Обильные слезы Нисиды и Бланки, а также те усилия, которые я прилагал, чтобы удержать свои, не давали мне подумать о том, чтó я должен делать и как мне следует и подобает вести себя в минуту опасности. Все же я доставил близких к обмороку сестер в отведенное им помещение и, заперев их снаружи, бросился к капитану за получением приказаний. Вверив спутнику моему Даринто охрану юта, а мне — охрану бака, заботливый наш капитан, отличавшийся редким благоразумием и предусмотрительностью, вместе с некоторыми моряками и путешественниками предпринял тщательный и подробный осмотр корабля. Противник не замедлил подойти к нам на близкое расстояние, и в довершение всех наших бед не замедлил утихнуть ветер. Наступившее безветрие не дало, однако, противнику возможности сцепиться с нами вплотную, и он положил ждать рассвета. Так он и поступил, и на рассвете мы насчитали уже не шесть, а пятнадцать крупных судов, чтó сулило нам верную гибель. Со всем тем отважный капитан, равно как и его команда, духом не пал; он отдал приказ внимательно следить за действиями турок, — турки же, чуть свет спустив на воду с флагманского судна шлюпку, выслали к нам для переговоров некоего вероотступника, и этот вероотступник сказал нашему капитану, чтобы он сдавался, ибо против стольких судов ему все равно, мол, не устоять, тем более что это лучшие алжирские суда; если же, — добавил вероотступник, — наш корабль хоть раз выпалит по туркам, то капитана их главный начальник арнаут Мами вздернет на рее и не пощадит и других. Вероотступник настойчиво уговаривал капитана сдаться, но тот предложил ему убраться восвояси, а не то, мол, он, капитан, велит своим канонирам пустить его шлюпку ко дну. Выслушав ответ капитана, арнаут приказал зарядить все орудия и столь яростно и неумолчно принялся обстреливать нас, что от одного грохота можно было сойти с ума. Мы тоже открыли огонь, да еще такой меткий, что малое время спустя нам удалось потопить турецкое судно, атаковавшее наш корабль с носа: ядро повредило ему баргоут, другие суда не сумели прийти к нему на помощь, и потерпевшее судно стало добычею волн. Но это лишь ожесточило турок: за четыре часа мы выдержали четыре их атаки, причем они всякий раз отступали, сами терпя огромный урон и нам нанося немалый.
Боясь утомить вас подробным изложением хода событий, скажу лишь, что после шестнадцатичасового боя, после того как был убит наш капитан и почти все матросы, разъяренные турки, предприняв десятый по счету абордажный приступ, ворвались на корабль.
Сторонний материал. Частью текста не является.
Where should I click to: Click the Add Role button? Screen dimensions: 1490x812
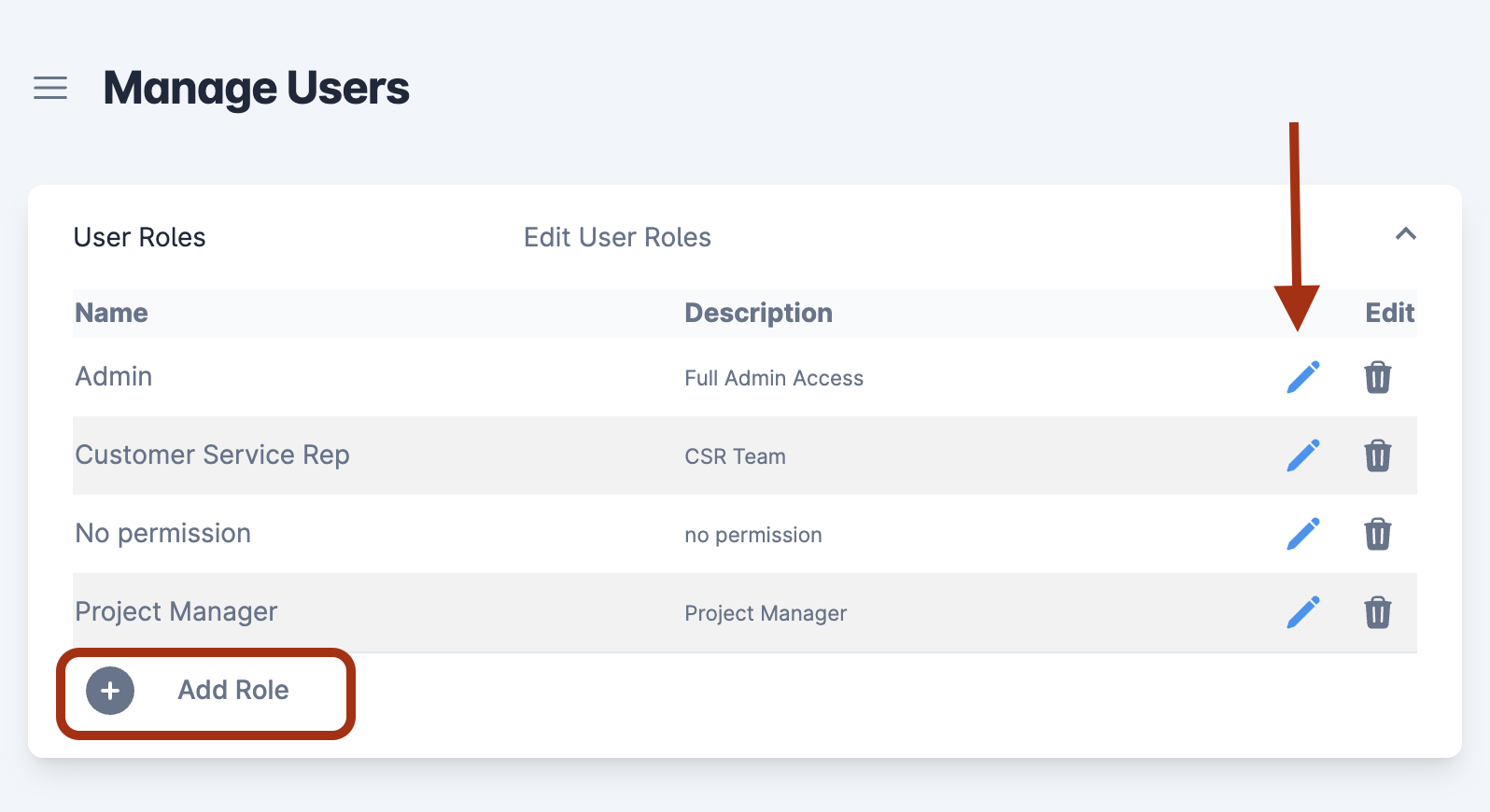click(x=205, y=691)
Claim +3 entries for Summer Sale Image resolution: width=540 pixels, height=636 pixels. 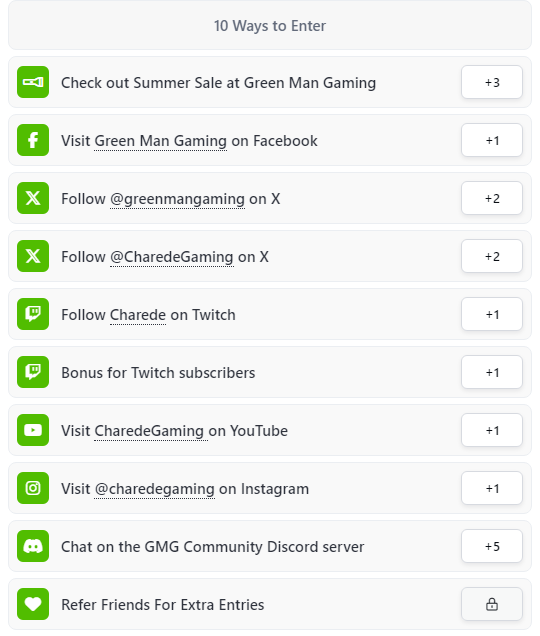point(492,82)
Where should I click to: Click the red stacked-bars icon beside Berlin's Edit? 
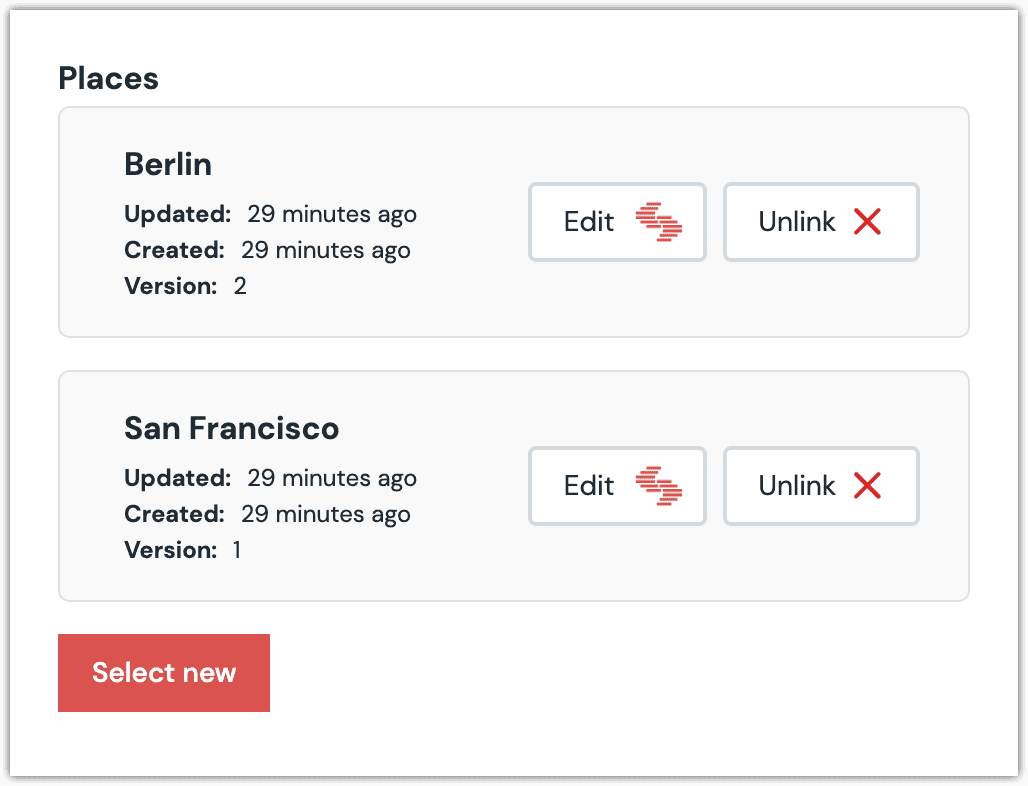click(659, 222)
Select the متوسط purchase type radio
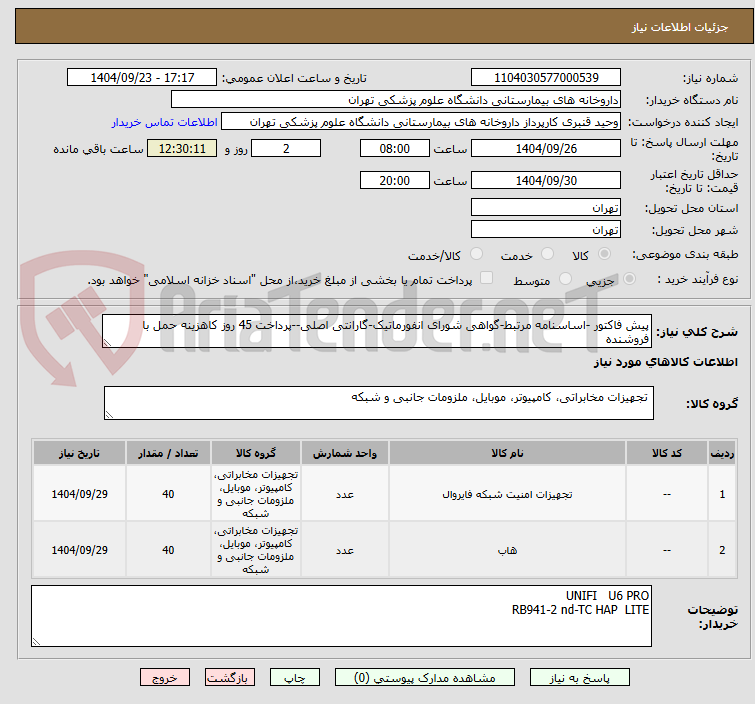755x704 pixels. (x=566, y=279)
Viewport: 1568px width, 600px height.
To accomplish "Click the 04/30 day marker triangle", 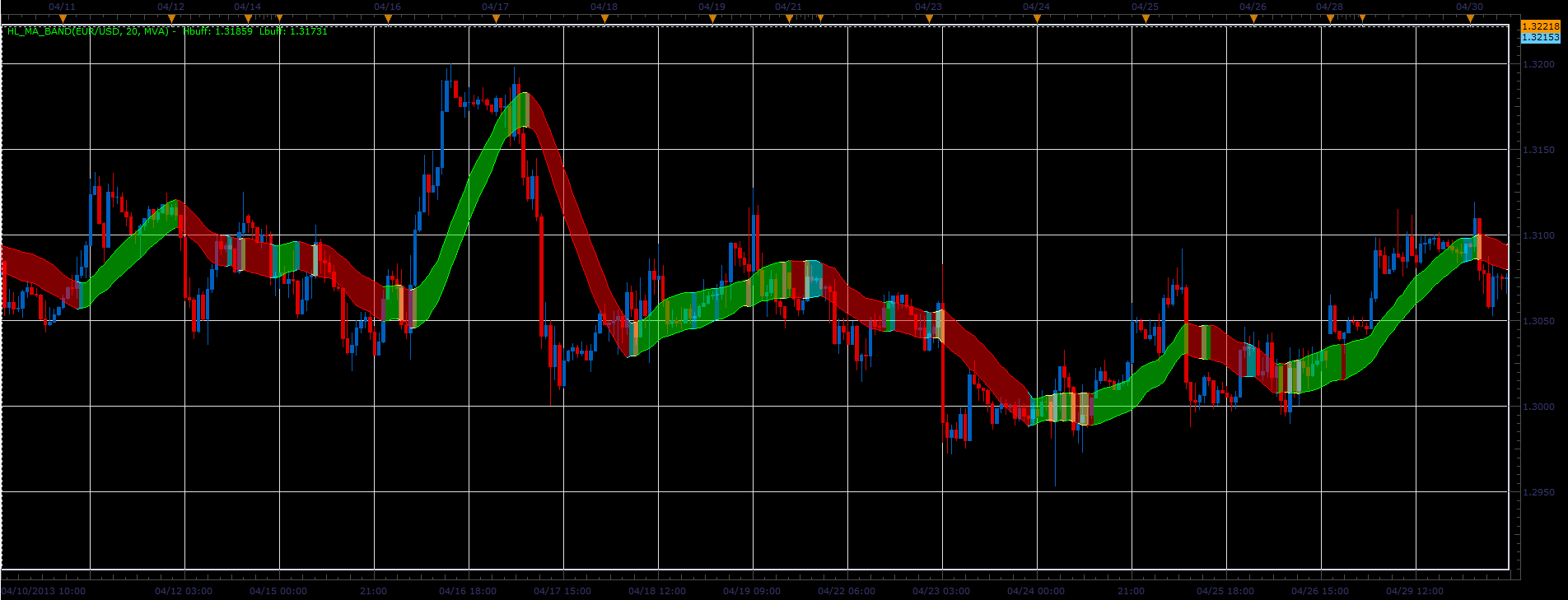I will tap(1470, 18).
Изъяснить же, какую муку я терпел от сознания, что две мои драгоценные жемчужины, коих лицезреньем ныне я наслаждаюсь, попадутся и достанутся этим хищным зверям, я был бы не в силах, даже если б хотел. И вот, влекомый гневом, который во мне пробудила сия ужасная мысль, я с голыми руками ринулся на врагов, ибо легче мне было пасть от свирепости их мечей, нежели допустить, чтобы на моих глазах свершилось то, чего я ожидал. Судьба, однако ж, распорядилась иначе: в меня вцепились три ражих турка, я стал от них отбиваться, в пылу драки мы со всего размаху толкнули дверь, за которой находились Нисида и Бланка, дверь, не выдержав столь сильного напора, мгновенно рухнула, и, как скоро глазам алчных врагов открылось таившееся от них доселе сокровище, один из них схватил Нисиду, другой — Бланку, я же, вырвавшись из рук третьего турка и ударив его с такой силой, что он тут же испустил дух, собирался так же точно разделаться и с остальными, но те, бросив свою добычу, нанесли мне две тяжкие раны, после чего я потерял сознание, и тогда Нисида, припав к моему окровавленному телу, жалобным голосом начала умолять турок умертвить и ее.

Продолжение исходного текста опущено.